§ REQUIRED WORK: Report every line below that contains the string "Given", treating uppercase and lowercase as different.

##########

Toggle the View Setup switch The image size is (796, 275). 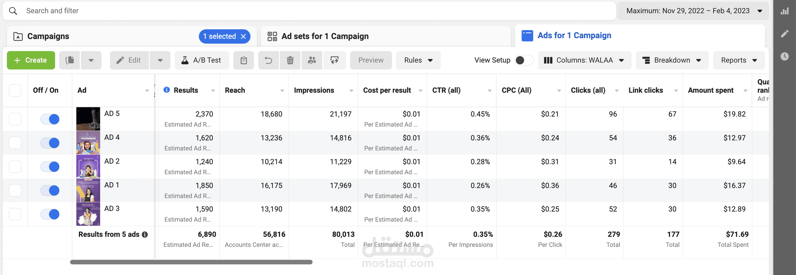[x=524, y=60]
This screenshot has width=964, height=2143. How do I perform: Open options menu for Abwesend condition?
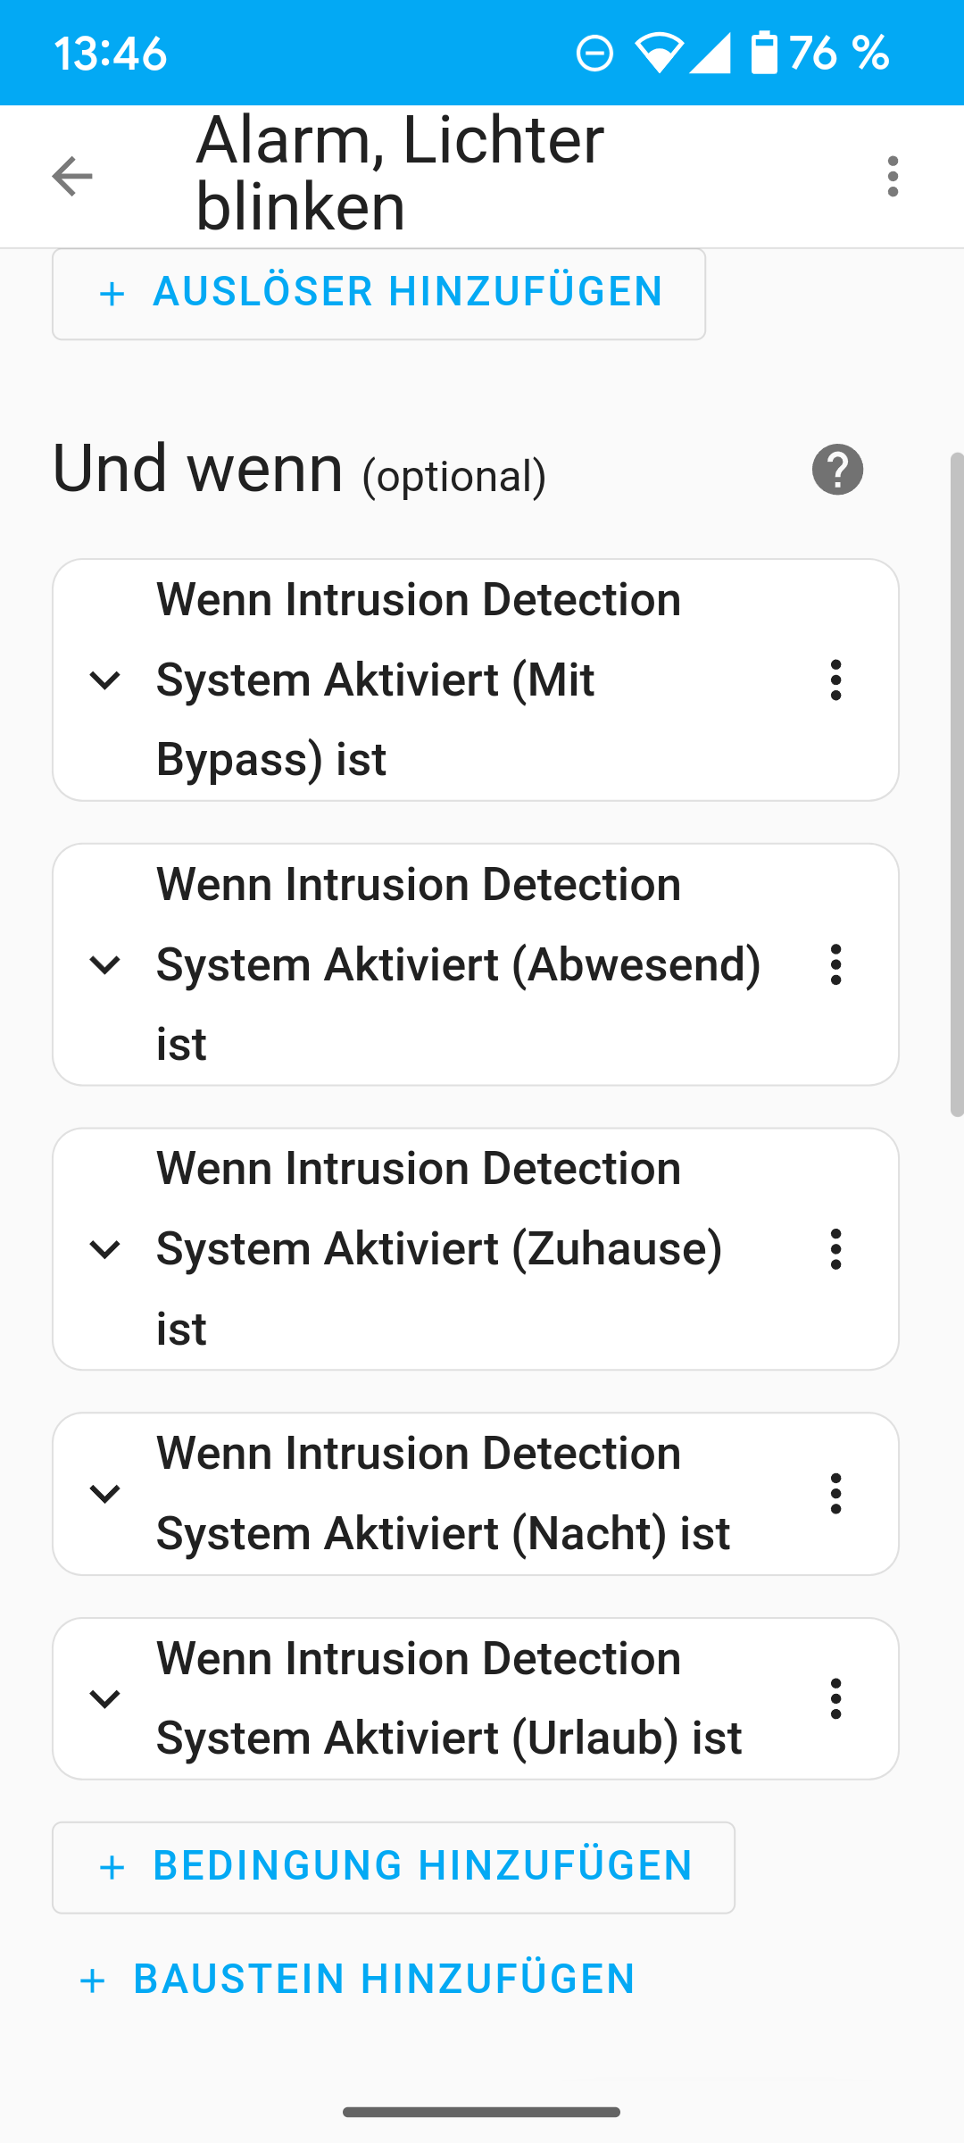835,965
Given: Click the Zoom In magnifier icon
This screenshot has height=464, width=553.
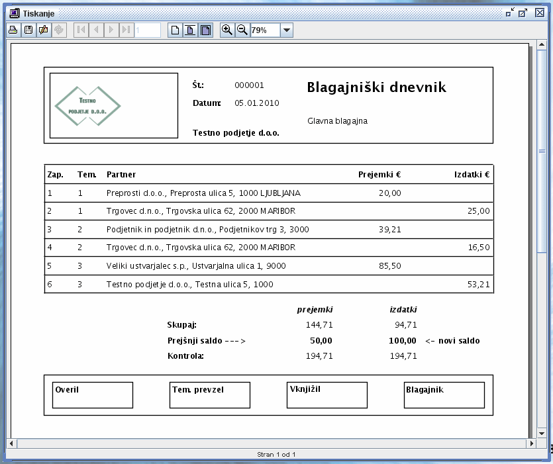Looking at the screenshot, I should (227, 30).
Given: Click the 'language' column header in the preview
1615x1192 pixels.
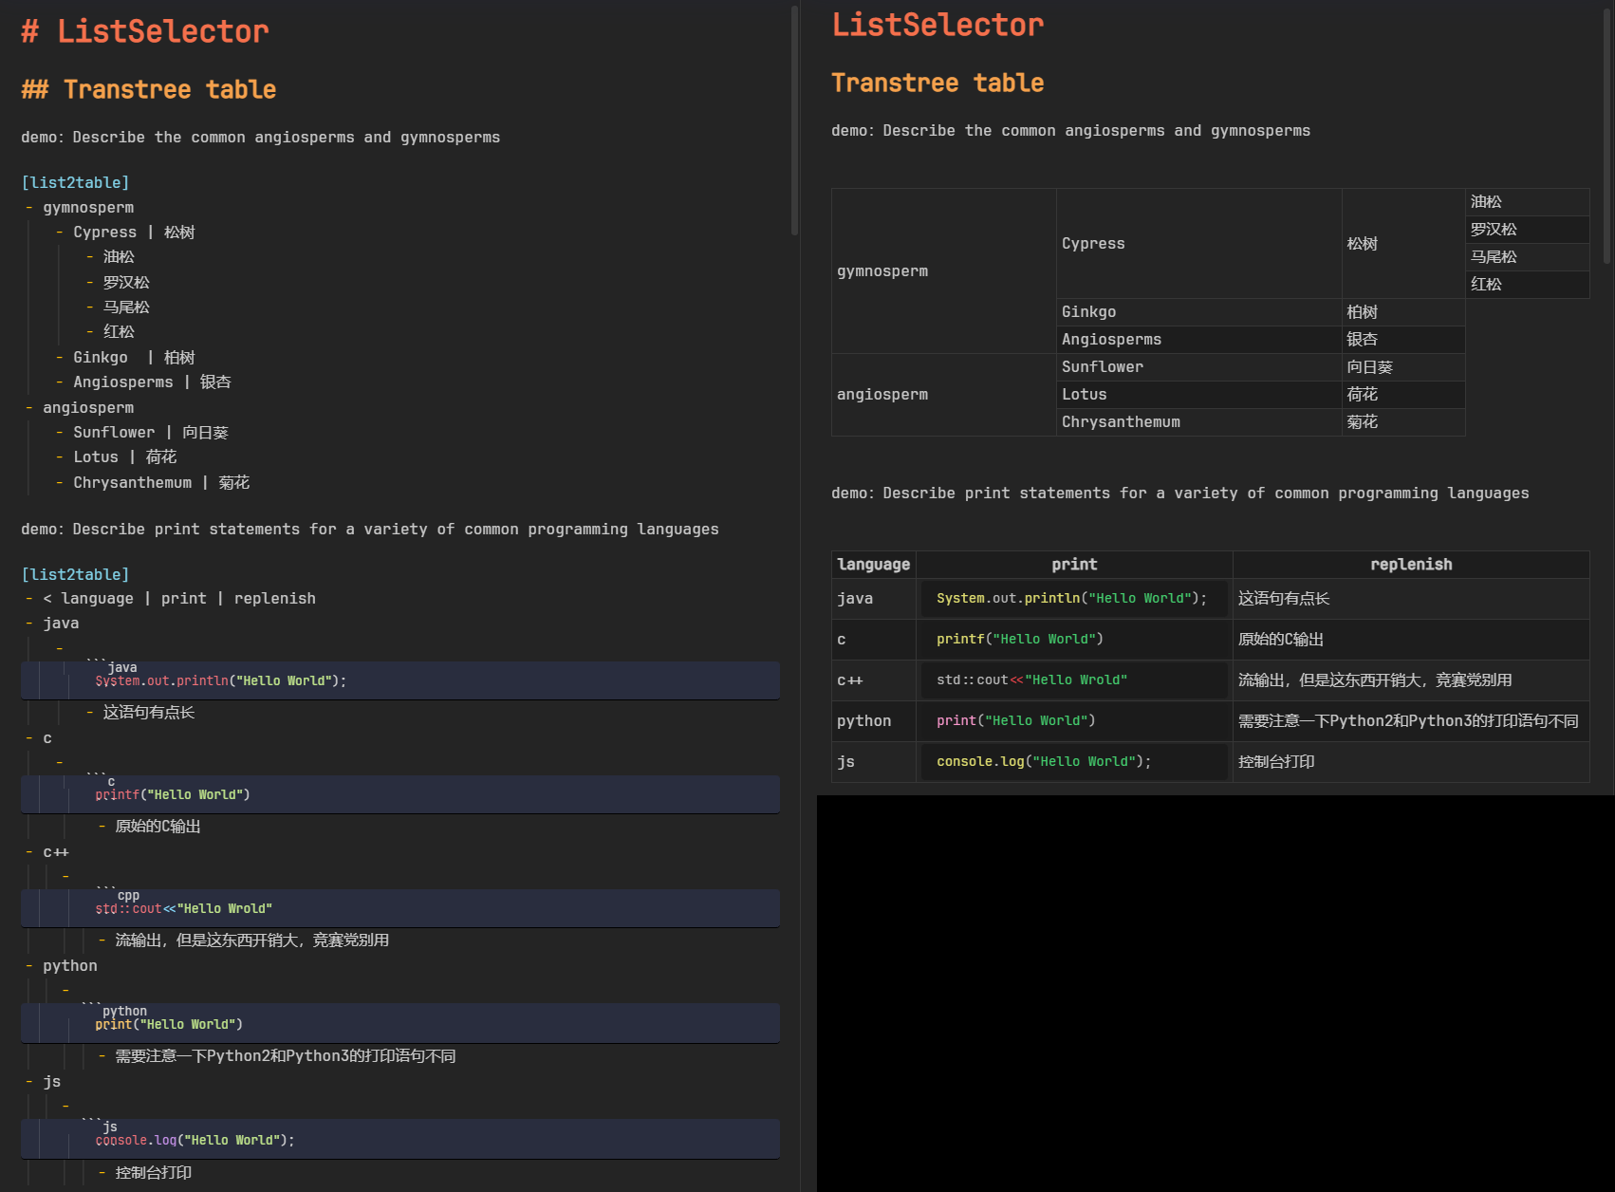Looking at the screenshot, I should coord(873,565).
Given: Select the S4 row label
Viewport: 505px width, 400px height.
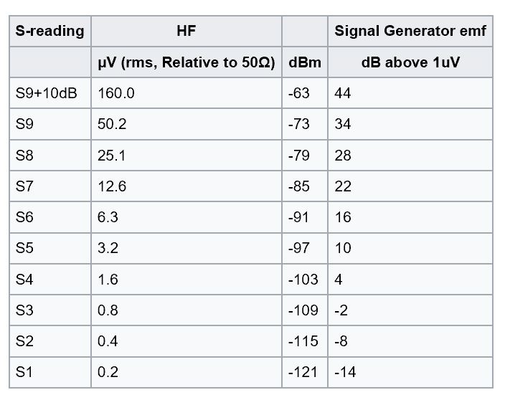Looking at the screenshot, I should tap(50, 279).
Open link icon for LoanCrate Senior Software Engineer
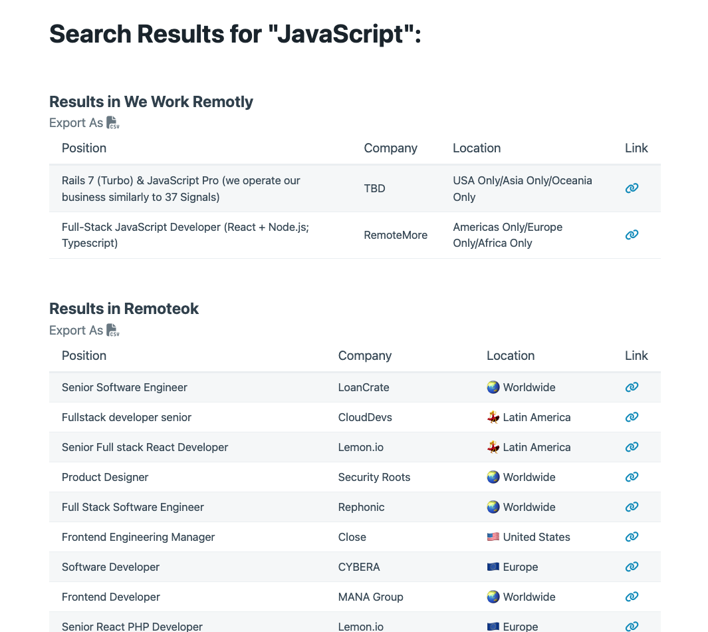 [632, 387]
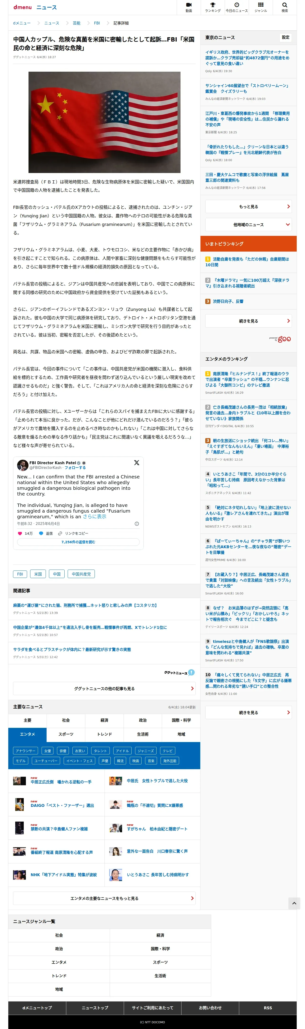This screenshot has width=305, height=1029.
Task: Click the 設定 button for Tokyo news
Action: 285,38
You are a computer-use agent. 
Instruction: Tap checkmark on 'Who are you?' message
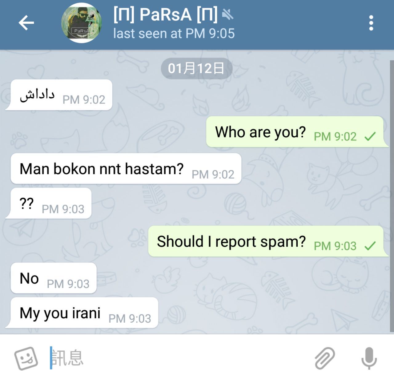(x=370, y=136)
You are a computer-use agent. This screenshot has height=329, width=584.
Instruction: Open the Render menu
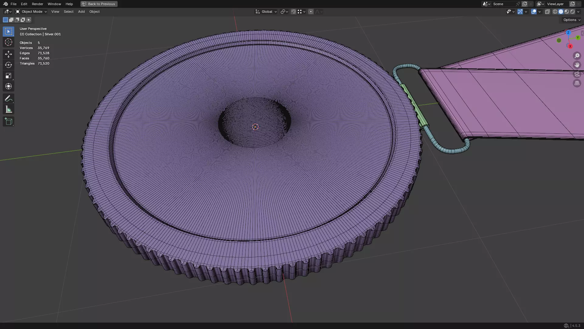pos(37,4)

##########

§ OUTPUT OF THE TASK:
Given: Click the Zoom In magnifier icon
Given: Click the 'language' column header in the preview
Given: Select the S4 row label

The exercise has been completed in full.